Language models hallucinate because standard training and evaluation procedures reward guessing over acknowledging uncertainty, according to new research from OpenAI. The paper, which reframes hallucinations as a predictable outcome of how we measure AI performance, suggests the solution lies not in better technology but in fundamentally changing how the field evaluates success.
Key Points:
- Hallucinations emerge from statistical pressures in both pretraining and evaluation phases
- Current benchmarks create a "false dichotomy" between right and wrong, penalizing uncertainty
- The solution requires industry-wide coordination to change evaluation metrics
The research, published by OpenAI scientists including Adam Tauman Kalai and Santosh Vempala, offers a surprisingly straightforward explanation for why even advanced models confidently generate false information. When the researchers asked various chatbots about Kalai's PhD dissertation, they received multiple incorrect titles. When asked for his birthday, it gave three different dates, likewise all wrong.

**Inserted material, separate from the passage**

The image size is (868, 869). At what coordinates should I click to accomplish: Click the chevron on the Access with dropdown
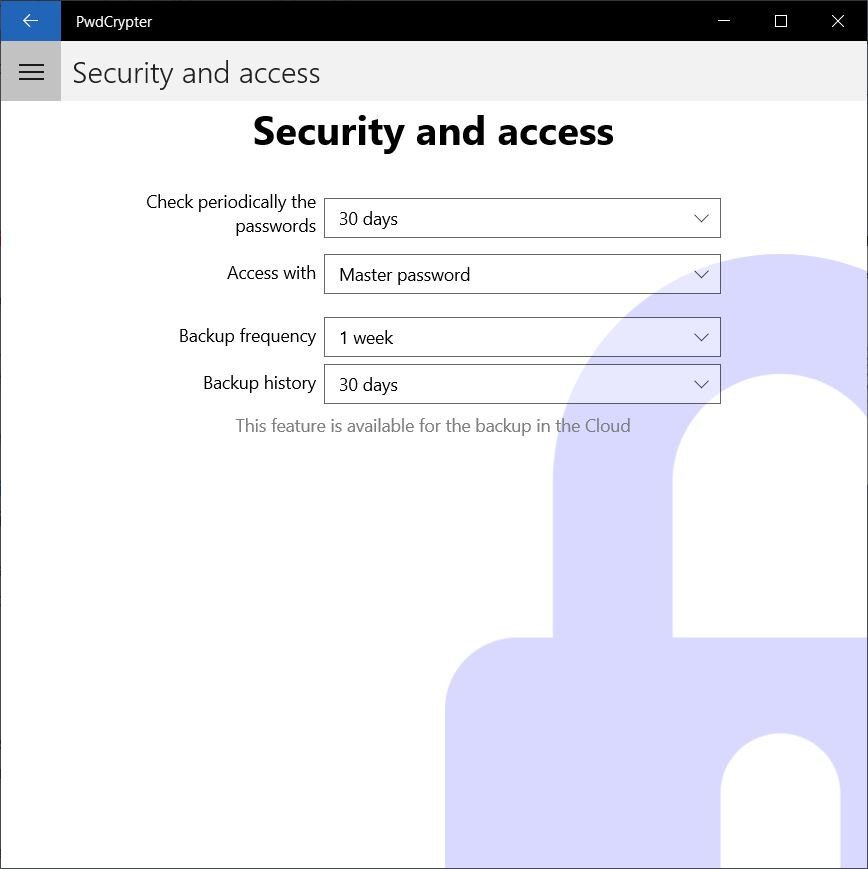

This pattern—plausible but false statements delivered with confidence—is what OpenAI defines as hallucinations. Despite improvements in GPT-5, where hallucinations are significantly fewer especially when reasoning, the company acknowledges that hallucinations remain a fundamental challenge for all large language models.
The paper traces hallucinations to two root causes. First, during pretraining, models learn patterns from vast amounts of text. Spelling and parentheses follow consistent patterns, so errors there disappear with scale. But arbitrary low-frequency facts, like a pet's birthday, cannot be predicted from patterns alone and hence lead to hallucinations. Some information—what the researchers call "arbitrary facts"—simply has no learnable pattern. You cannot deduce someone's birthday from statistical regularities in text.
The second, more tractable problem lies in how we evaluate these systems. Most evaluations measure model performance in a way that encourages guessing rather than honesty about uncertainty. The researchers draw an analogy to standardized testing: "If you do not know the answer but take a wild guess, you might get lucky and be right. Leaving it blank guarantees a zero."
This creates what the paper calls an "epidemic" of misaligned incentives. Current benchmarks—from MMLU to SWE-bench—use binary scoring where both wrong answers and abstentions receive zero points. A model optimized for these metrics learns to guess rather than acknowledge uncertainty, because occasional lucky guesses outperform consistent abstention.
OpenAI's proposed solution involves redesigning evaluations to explicitly penalize confident errors more than uncertainty—similar to how some standardized tests deduct points for wrong answers. They suggest adding confidence thresholds to evaluation instructions, making the acceptable level of uncertainty explicit rather than implicit.
For questions where there is a single “right answer,” one can consider three categories of responses: accurate responses, errors, and abstentions where the model does not hazard a guess. Abstaining is part of humility, one of OpenAI’s core values. Most scoreboards prioritize and rank models based on accuracy, but errors are worse than abstentions.
But implementation faces significant coordination challenges. The paper isn't merely suggesting adding new benchmarks; it's calling for modifications to the existing evaluations that dominate leaderboards and influence billions in research funding. Every major benchmark would need to adopt new scoring methods that reward calibrated uncertainty.
The research also pushes back against several common assumptions about hallucinations. The authors argue that hallucinations are not inevitable—a system could theoretically always respond "I don't know" when uncertain. They also note that cutting hallucination completely might prove impossible, not because of technological limitations but because some questions are inherently unanswerable or computationally intractable.
What's particularly striking is how this framing shifts responsibility. Rather than treating hallucinations as a deep technical challenge requiring breakthrough innovations, the paper presents them as a predictable consequence of misaligned incentives that the field has collectively created and maintained.
As language models become integrated into critical applications—from healthcare to finance—the cost of hallucinations increases. Unless the field changes how it measures performance, AI systems will continue to "sound right" while sometimes being wrong.
For now, users must navigate a paradox: the very metrics that demonstrate AI's impressive capabilities also incentivize the behaviors that make these systems unreliable. Until that changes, we're left with remarkably capable systems that have been optimized, above all else, to never leave a question unanswered.